AceShowbiz
 
 

Lee Van Cleef Profile

Lee Van Cleef Profile Photo

Lee Van Cleef

Famous As
Actor
Birth Name
Clarence LeRoy Van Cleef Jr.
Birth Date
January 9, 1925
Birth Place
Somerville, New Jersey, U.S.
Famous As
Actor
Birth Name
Clarence LeRoy Van Cleef Jr.
Birth Date
January 9, 1925
Birth Place
Somerville, New Jersey, U.S.

Clarence LeRoy Van Cleef Jr., known to the world as Lee Van Cleef, was an American actor whose piercing eyes and angular, hawk-like features made him one of the most iconic figures in cinema history, particularly within the spaghetti Western genre. Born on January 9, 1925, in Somerville, New Jersey, Van Cleef served in the United States Navy during World War II aboard the minesweeper USS Incredible, earning a Bronze Star for his actions. After the war, he turned to acting, honing his craft in regional theatre before making his film debut in the Oscar-winning Western High Noon (1952), where he played a non-speaking outlaw. This role set the tone for much of his early career, as his taciturn screen persona and distinctive looks led to him being typecast as minor villains and supporting players in Westerns, film noir, and crime dramas.

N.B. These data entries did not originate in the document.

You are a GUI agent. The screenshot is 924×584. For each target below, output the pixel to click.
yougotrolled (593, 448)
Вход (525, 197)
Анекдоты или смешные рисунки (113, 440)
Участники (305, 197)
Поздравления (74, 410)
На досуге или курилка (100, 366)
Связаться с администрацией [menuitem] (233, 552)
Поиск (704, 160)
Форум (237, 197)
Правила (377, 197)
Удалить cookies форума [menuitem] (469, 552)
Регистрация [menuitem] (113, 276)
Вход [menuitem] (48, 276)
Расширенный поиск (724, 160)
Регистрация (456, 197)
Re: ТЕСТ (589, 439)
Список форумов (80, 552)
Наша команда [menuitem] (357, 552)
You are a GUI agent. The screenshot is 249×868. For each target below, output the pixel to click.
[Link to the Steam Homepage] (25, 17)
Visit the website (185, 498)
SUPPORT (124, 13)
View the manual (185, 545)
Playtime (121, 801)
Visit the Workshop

Van Cleef’s early Hollywood years saw him appear in a string of films, but his career began to falter after he suffered serious injuries in a car crash. However, his fortunes changed dramatically when Italian director Sergio Leone cast him as the co-lead in the spaghetti Western For a Few Dollars More (1965). This role, opposite Clint Eastwood, catapulted Van Cleef to international stardom, and he reprised his role as the ruthless Angel Eyes in Leone’s masterpiece The Good, the Bad and the Ugly (1966). These performances cemented his legacy as one of the defining faces of the genre, and he went on to star in a prolific series of European Westerns, including The Big Gundown (1967), Death Rides a Horse (1967), Day of Anger (1967), Beyond the Law (1968), Sabata (1969) and its sequel Return of Sabata (1971), as well as Barquero (1970), El Condor (1970), Captain Apache (1971), and The Grand Duel (1972).

Throughout the 1970s and into the 1980s, Van Cleef continued to work steadily, branching out into action and crime films. He appeared in The Magnificent Seven Ride! (1972), Take a Hard Ride (1975), and the martial-arts film The Octagon (1980), in which he starred alongside Chuck Norris. He also took on a memorable supporting role in John Carpenter’s dystopian classic Escape from New York (1981), playing the villainous prison warden Hauk. In 1983, Van Cleef received a Golden Boot Award for his lasting contribution to the Western film and television genre. The following year, he took on the lead role of John Peter McAllister in the short-lived martial-arts television series The Master (1984). Lee Van Cleef passed away on December 16, 1989, at the age of 64, leaving behind a filmography of over 170 roles and a legacy as one of cinema’s most unforgettable antiheroes.